Hallo Leena und Stefan,

auch von mir einige Anmerkungen zu Matrix/Riot, das ich regelmäßig nutze.

1. Wer die Verschlüsselung nutzt, braucht auch dem Serverbetreiber nicht zu vertrauen. Aber abgesehen davon muß man nur dem/n Netzknoten vertrauen, bei dem der/die Kommunikationspartner sitzen. Sobald alle Kommunikationspartner bei einem Knotenbetreiber sind, hat man eine quasi zentralistische Situation.
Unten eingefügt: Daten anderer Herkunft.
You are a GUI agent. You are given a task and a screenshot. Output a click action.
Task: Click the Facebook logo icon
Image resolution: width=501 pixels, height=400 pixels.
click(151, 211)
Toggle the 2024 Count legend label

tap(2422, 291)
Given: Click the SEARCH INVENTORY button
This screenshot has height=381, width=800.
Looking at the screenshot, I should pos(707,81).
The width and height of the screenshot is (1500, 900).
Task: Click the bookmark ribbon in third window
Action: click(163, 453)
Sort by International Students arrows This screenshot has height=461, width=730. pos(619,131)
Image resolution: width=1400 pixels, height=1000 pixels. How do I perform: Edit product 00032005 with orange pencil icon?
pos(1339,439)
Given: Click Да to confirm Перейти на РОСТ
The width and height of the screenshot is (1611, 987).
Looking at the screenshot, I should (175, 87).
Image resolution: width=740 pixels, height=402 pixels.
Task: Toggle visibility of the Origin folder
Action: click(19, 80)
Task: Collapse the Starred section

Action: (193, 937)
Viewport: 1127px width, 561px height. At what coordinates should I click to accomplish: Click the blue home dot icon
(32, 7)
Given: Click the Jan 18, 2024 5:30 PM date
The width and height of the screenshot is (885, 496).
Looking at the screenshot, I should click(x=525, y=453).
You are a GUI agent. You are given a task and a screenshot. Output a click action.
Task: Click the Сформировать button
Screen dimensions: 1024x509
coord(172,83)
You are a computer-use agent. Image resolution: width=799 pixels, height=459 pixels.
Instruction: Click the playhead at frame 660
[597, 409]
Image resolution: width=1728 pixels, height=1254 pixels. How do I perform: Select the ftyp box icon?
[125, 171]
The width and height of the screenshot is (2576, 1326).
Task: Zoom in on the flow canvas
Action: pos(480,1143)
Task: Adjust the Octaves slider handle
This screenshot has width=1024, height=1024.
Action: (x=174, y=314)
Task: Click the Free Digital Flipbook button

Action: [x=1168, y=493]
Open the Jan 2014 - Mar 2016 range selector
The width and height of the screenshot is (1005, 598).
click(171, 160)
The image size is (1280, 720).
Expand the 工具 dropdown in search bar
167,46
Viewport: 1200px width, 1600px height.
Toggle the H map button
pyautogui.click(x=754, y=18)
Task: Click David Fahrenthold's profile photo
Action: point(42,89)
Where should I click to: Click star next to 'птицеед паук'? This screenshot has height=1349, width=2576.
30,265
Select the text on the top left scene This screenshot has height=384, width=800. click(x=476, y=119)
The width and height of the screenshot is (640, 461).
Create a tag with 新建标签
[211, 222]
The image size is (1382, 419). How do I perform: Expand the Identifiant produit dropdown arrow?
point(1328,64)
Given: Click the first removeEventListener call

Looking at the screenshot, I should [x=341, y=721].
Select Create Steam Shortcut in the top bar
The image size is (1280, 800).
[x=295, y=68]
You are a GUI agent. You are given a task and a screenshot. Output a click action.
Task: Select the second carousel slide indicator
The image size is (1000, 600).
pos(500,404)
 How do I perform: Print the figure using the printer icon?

Und wie Stefan schrieb, spricht dieses "Argument" gegen alle föderierten Systeme, auch gegen das empfohlene XMPP.

2. Ich kann kein google-analytics finden. matrix.org und riot.im nutzen piwik. Das kann allerdings vor mehreren Monaten noch anders gewesen sein. Die Entwickler lernen dazu.

3. Die Datenschutzerklärung von Matrix/Riot war lange Zeit völlig veraltet. Das Team hat in den letzten Monaten am Datenschutz (und nicht nur an der Erklärung) intensiv gearbeitet. Im übrigen kann man über github auch Einfluß auf die Entwicklung nehmen. Sachkundige Verbesserungsvorschläge werden gehört. Sofern im Datenschutz noch irgendetwas zu beanstanden ist, würde ich das an die Entwickler weiterleiten.

4. Matrix ist mit Hilfe von Riot deutlich einfacher zu nutzen als XMPP.

5. Es gibt dazu mit Matrix.org einen professionell betriebenen, offenen Server.

6. Viele FOSS-Projekte nutzen mittlerweile Matrix als Support-Channel, auch wegen der guten Anbindung an IRC.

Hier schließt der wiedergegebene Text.